I struggle with guilt, anger, sorrow or other difficult emotions.
I avoid places and situations where babies, children or pregnant women are involved, such as baby showers, the baby aisle in grocery stores, playgrounds, etc.
I struggle with having healthy relationships since the abortion(s).
I believe that I deserve difficult, unhappy, bad or painful events in my life because of my abortion(s).
I tend to think of my life in terms of “before” and “after” the abortion.
I have lingering feelings of resentment, anger, rage or hatred toward people involved in my abortion, such as the baby’s father/mother, my friends or my parents.

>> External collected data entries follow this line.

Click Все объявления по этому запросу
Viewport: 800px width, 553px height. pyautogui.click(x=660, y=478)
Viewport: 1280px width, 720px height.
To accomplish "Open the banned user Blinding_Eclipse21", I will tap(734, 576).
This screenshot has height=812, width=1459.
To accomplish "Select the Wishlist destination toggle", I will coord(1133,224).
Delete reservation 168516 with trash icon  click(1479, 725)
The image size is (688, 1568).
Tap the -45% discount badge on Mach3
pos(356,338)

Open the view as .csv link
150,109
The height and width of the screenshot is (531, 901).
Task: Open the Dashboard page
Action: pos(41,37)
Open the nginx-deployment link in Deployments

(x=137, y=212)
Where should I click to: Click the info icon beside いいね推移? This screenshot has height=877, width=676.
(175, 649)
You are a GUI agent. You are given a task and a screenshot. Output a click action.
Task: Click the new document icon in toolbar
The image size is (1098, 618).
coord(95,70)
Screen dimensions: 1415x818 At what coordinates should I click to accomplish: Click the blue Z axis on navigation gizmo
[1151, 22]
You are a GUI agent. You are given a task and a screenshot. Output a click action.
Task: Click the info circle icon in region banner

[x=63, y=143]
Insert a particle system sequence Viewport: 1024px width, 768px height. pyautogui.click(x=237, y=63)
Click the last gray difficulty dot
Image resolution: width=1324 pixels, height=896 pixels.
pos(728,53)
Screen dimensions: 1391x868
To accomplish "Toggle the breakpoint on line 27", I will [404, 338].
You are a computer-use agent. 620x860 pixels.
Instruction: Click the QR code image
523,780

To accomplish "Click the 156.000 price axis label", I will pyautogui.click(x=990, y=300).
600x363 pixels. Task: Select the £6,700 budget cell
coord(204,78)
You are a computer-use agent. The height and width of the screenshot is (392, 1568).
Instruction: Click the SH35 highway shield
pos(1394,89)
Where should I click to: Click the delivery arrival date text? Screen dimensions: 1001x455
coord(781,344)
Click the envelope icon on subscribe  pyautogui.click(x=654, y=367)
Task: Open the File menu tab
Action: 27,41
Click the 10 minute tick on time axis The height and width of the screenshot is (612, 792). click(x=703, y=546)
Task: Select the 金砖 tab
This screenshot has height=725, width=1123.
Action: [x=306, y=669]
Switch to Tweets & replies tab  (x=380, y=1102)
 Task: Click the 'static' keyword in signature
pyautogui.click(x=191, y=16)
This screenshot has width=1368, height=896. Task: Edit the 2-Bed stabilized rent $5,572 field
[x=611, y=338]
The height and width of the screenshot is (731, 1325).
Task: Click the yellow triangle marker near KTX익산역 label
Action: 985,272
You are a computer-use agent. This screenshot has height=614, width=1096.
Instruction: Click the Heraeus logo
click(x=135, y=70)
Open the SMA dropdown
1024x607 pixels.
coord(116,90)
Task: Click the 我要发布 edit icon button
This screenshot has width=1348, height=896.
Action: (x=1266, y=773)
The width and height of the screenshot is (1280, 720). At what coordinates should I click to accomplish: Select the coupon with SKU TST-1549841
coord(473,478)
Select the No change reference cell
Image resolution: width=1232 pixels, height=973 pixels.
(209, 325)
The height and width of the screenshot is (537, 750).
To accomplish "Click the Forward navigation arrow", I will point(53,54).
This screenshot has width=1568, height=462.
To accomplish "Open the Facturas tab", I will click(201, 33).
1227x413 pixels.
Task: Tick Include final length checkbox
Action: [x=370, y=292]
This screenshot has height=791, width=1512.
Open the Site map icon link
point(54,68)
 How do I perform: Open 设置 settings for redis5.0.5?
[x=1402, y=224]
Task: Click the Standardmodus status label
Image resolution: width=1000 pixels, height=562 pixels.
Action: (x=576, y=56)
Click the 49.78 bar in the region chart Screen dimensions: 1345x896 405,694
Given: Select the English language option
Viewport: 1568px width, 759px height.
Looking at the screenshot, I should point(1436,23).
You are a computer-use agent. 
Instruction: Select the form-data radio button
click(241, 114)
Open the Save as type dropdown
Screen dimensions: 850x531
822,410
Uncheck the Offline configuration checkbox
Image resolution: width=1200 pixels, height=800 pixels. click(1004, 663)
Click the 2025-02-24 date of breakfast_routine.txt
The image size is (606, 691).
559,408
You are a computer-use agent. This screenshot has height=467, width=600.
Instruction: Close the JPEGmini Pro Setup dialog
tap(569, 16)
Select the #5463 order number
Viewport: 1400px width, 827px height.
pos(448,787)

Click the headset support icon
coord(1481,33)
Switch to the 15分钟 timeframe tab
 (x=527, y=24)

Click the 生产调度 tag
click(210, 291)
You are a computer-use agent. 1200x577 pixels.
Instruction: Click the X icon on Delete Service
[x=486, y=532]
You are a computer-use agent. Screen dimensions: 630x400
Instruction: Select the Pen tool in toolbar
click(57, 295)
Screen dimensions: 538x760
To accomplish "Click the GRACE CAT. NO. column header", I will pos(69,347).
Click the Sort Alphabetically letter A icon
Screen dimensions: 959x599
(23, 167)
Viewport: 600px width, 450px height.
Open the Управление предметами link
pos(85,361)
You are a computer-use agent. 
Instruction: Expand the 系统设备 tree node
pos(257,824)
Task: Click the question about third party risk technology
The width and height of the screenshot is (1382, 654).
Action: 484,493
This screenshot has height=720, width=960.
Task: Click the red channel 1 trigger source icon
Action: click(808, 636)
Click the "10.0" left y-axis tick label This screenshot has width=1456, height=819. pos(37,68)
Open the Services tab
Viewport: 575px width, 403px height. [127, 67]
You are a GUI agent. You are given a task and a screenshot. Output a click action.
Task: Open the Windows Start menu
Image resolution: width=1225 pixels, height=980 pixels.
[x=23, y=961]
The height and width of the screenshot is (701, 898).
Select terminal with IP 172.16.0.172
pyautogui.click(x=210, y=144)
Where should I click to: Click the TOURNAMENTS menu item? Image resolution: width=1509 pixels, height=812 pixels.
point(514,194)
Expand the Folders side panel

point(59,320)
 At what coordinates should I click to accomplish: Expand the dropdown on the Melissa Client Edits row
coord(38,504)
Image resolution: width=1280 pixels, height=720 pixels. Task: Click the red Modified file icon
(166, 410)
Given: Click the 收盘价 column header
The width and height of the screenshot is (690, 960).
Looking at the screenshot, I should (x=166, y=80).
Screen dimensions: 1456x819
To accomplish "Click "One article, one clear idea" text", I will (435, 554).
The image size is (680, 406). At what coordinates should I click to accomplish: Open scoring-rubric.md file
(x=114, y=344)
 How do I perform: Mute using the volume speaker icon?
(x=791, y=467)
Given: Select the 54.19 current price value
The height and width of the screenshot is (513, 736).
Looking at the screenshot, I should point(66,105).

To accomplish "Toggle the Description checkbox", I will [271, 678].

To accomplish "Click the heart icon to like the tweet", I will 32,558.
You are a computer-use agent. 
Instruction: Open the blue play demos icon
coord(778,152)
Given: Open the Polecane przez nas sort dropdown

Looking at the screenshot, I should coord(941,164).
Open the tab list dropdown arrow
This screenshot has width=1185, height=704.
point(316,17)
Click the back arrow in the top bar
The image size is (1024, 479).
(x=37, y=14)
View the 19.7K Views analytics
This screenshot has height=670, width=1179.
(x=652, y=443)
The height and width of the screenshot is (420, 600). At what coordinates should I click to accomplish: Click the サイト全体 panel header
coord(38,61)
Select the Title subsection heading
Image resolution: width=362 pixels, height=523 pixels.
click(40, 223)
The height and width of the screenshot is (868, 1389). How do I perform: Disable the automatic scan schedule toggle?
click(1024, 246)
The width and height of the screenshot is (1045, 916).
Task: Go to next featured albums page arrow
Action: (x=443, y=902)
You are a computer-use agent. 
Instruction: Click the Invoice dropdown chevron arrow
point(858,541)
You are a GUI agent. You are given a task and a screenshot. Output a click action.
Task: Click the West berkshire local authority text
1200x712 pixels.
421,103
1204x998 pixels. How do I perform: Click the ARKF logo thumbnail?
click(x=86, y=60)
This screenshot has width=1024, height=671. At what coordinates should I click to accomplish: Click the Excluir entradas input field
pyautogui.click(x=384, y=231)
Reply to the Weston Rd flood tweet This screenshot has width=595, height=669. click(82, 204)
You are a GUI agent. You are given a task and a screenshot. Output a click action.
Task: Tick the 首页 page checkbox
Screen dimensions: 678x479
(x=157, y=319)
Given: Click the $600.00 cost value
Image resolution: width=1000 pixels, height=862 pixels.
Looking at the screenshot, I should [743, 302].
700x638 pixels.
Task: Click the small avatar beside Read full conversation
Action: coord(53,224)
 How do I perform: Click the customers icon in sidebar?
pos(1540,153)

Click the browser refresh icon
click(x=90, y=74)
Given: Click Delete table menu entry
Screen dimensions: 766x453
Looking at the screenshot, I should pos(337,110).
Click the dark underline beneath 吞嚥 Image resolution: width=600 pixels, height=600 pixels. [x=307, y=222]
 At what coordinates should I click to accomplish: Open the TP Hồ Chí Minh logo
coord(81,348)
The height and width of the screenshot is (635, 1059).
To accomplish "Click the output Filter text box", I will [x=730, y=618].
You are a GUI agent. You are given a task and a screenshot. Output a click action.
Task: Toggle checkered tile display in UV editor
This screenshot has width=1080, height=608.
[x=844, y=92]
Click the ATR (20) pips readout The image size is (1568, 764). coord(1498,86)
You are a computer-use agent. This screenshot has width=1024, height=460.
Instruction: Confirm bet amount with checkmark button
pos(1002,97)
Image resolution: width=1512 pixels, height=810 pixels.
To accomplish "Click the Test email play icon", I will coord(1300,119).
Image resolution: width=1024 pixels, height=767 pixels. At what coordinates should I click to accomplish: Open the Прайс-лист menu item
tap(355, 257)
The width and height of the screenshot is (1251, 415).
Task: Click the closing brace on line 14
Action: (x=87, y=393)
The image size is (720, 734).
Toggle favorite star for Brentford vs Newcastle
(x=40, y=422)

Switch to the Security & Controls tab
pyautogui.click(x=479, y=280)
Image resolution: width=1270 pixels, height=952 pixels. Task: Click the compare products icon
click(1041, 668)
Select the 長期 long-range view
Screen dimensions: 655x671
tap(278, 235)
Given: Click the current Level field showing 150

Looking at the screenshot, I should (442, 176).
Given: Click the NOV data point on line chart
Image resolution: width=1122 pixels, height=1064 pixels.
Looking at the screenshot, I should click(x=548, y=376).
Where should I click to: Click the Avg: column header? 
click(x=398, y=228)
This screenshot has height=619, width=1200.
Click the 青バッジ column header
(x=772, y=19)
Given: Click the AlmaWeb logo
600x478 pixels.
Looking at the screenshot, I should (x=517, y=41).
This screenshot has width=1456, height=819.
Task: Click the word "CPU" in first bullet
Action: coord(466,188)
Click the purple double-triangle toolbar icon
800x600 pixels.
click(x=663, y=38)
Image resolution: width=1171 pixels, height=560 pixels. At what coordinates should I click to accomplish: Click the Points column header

I have a sleeping disorder.
I am overly protective of my children or I find it difficult to bond with my children.
I have begun or increased the use of drugs or alcohol since the abortion(s).
I have an eating disorder like anorexia, bulimia, or overeating.
I feel numb or have a vague sort of emptiness, a deep sense of loss, or prolonged periods of depression.
I engage in self-destructive behaviors, or keep repeating the same mistakes.
I sometimes have nightmares or flashbacks relating to the abortions(s).
I struggle with suicidal thoughts.
I find myself crying uncontrollably for no reason, or I feel like I am “going crazy.”
I am concerned about my ability to get pregnant in the future.